The BL, as it is familiarly known to papyrologists, has since the first volume (published in fascicles 1913-22) been one of the cornerstones of the orderly edifice of this discipline and a central tool of bibliographic control. It records for all Greek papyri (and similar objects, like ostraka) published in distinct bibliographic units (generally indexed volumes) the reeditions, proposed textual corrections, and discussions put forth since the appearance of the base text. Scholars can thus use it to trace the fortunes of any text and in this way hope not to have missed anything crucial when citing or studying the papyrus in question.

The usefulness of such a volume depends upon its completeness, accuracy, and availability. No such tool can hope to be free of omission and error; usage has shown that volume 2 (1929-1933) is less reliable than volume 1, for example. The transfer of the project to Leiden after Bilabel's death and the accumulated files and expertise of several decades now have given the more recent volumes a very high degree of reliability and usefulness. Volume 8 has been prepared by F. A. J. Hoogendijk, with a significant contribution of items missing from older volumes provided by Peter van Minnen. Though only time will tell, it gives an initial impression of high quality work in compilation and presentation.
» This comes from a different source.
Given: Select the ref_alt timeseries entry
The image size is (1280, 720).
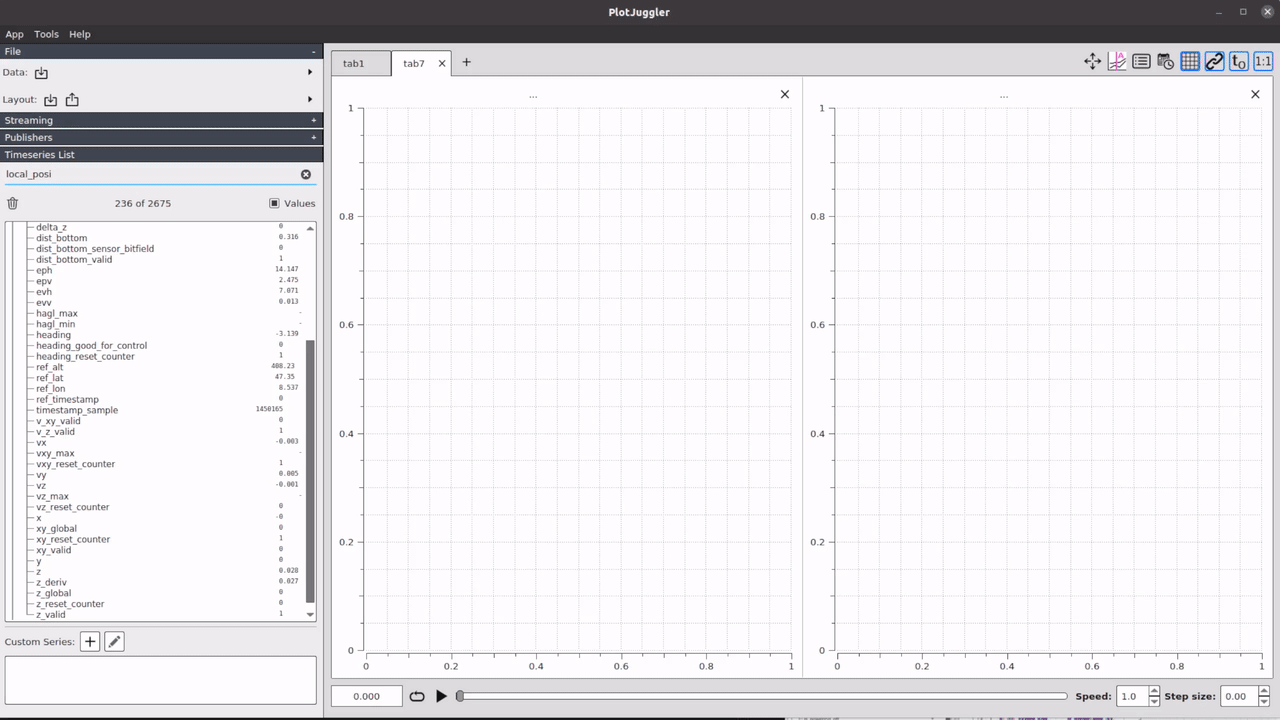Looking at the screenshot, I should coord(51,367).
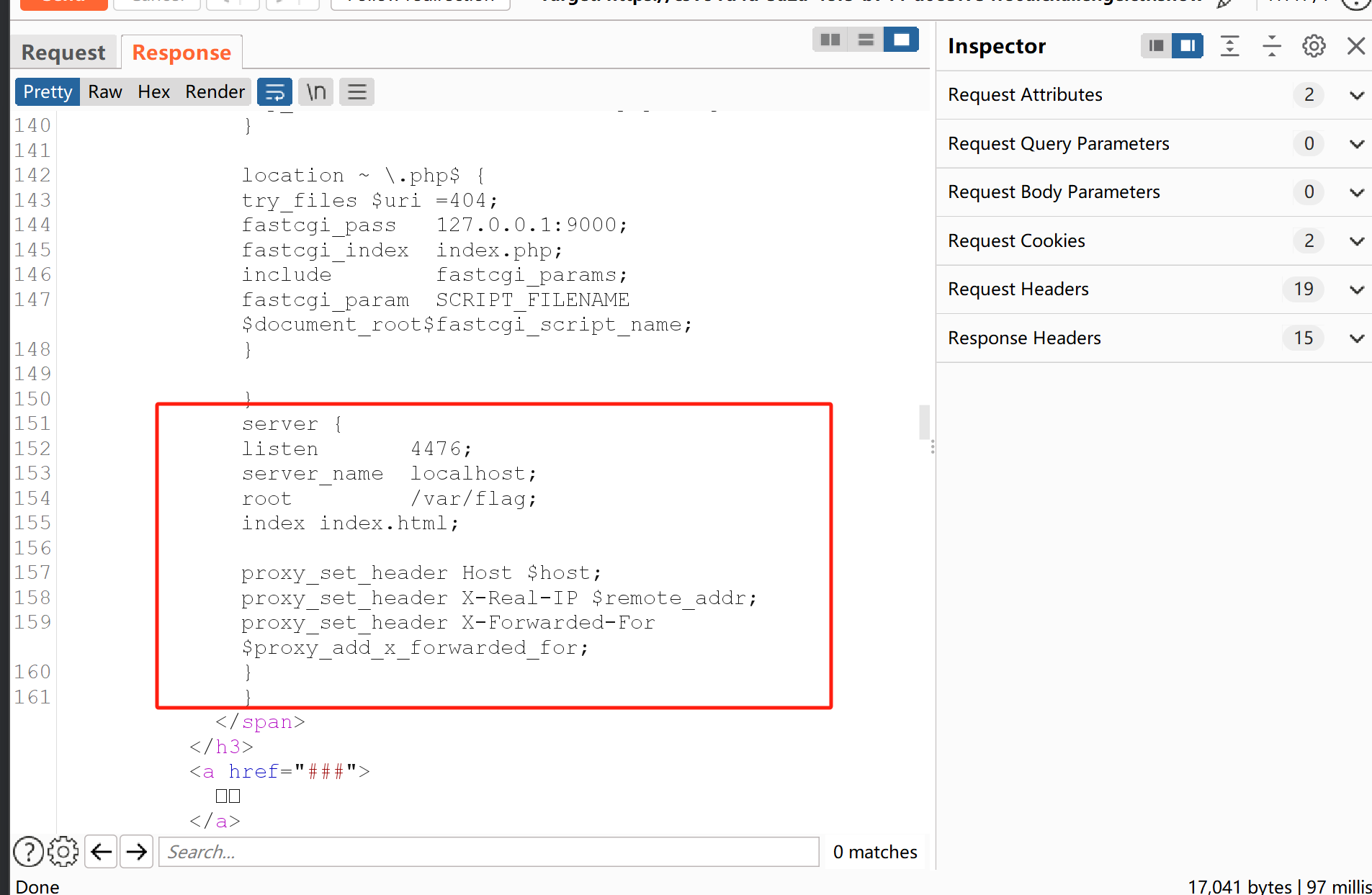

Availability is quite another matter. Once volume 3 had cleared away the backlog of twenty-two years, succeeding volumes have covered six to eight years each. The amount of material to be covered, however, has grown considerably, a fact that exercises the editors' arithmetical skills in the preface to the newest volume. Where volume 3 required 12.5 pages of material per year elapsed since the last volume's cutoff, volume 7 requires 50.5 pages per year and volume 8 requires 67.6 pages. The progression is nearly linear, but the user hefting the 541 pages of corrections required by the output of 1979-1986 can hardly help but echo the editors' amazement. The great growth of critical work on papyri in the 1970s and 1980s, mirrored in these figures, reflects in part the success that the late Herbert Youtie had in making such work more fashionable; in part the greater accessibility of collections, thanks to modern air travel and communications, along with a universalization of photography; and perhaps also in part the gradual decline in the numbers of well-preserved unpublished papyri in collections, making it more attractive...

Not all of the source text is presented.